Back in the Dark Ages of my Leopold training (No twitter! No Facebook! No blogs! How did anyone talk to each other?!), we were put through communication boot camp. Here’s how to talk to journalists: now go practice! Here’s how to communicate with policy makers…go practice! Etc. It was great stuff, and often helpful in ways well beyond the central targets of a given exercise.
And yet, we didn’t spend much time assessing how we talk to each other within science. That made sense – wasn’t really the point of the training – and yet it’s arguably one of the most important things we do. The better we communicate with each other, the better (and faster) ideas are shared, challenged, refined and tested. Do it poorly, and science will slow down. By extension, so too will our goals for translating science into other spheres and for having the research we do help forge a transition to a more sustainable future.
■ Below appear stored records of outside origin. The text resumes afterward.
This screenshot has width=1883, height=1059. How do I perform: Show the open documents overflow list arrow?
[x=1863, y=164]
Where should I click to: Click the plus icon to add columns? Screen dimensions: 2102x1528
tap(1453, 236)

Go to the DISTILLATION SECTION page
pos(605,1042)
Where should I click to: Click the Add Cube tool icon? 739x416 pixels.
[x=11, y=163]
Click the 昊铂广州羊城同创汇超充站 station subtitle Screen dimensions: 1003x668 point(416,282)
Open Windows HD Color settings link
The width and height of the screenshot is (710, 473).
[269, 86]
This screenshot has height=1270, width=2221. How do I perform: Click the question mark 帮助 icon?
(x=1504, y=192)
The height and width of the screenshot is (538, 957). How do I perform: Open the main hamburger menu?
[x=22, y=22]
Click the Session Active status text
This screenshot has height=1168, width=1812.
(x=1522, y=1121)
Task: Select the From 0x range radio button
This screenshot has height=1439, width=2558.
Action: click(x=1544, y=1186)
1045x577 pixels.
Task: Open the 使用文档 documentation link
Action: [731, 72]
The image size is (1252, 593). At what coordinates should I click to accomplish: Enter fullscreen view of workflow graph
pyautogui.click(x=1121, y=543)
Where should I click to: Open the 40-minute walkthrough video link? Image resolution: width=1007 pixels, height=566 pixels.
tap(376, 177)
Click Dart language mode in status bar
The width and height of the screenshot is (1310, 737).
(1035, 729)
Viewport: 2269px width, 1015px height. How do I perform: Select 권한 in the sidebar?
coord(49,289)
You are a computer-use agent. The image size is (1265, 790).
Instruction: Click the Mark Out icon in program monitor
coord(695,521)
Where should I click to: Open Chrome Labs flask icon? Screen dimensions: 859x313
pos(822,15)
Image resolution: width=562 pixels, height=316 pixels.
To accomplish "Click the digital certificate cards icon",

Of late, I’ve climbed onto a soapbox when it comes to a centerpiece of scientific information exchange: presentations. Whether it’s a department seminar or a professional meeting talk, too many presentations fall short of their potential. As a result, the brakes are put on scientific progress: people tune out, miss the key points, fail to be inspired. (Interestingly, talks are the one major form of scientific communication that typically don’t receive formal peer review – maybe part of the problem).
If we continue to rely on talks as the first line of new information exchange (published papers are old news compared to most professional meeting talks…), we should strive to make them as effective as possible, as often as possible. Formal communications training should be part of every graduate program. Professional scientists should put as much care into honing their oral presentations as they do their writing skills. We should all help each other improve, because it’s to all of our benefit. And nobody needs to reinvent the wheel or go it alone: our interweb world is now full of help for the powerpoint impaired.
Some additional thoughts and links are in a couple of recent posts on my blog. Love to see other Leopolders (and anyone else) weigh in with their own thoughts, tips, tricks and resources. I don’t prevent to be the expert in this – just trying to improve in an arena that often does not get enough attention.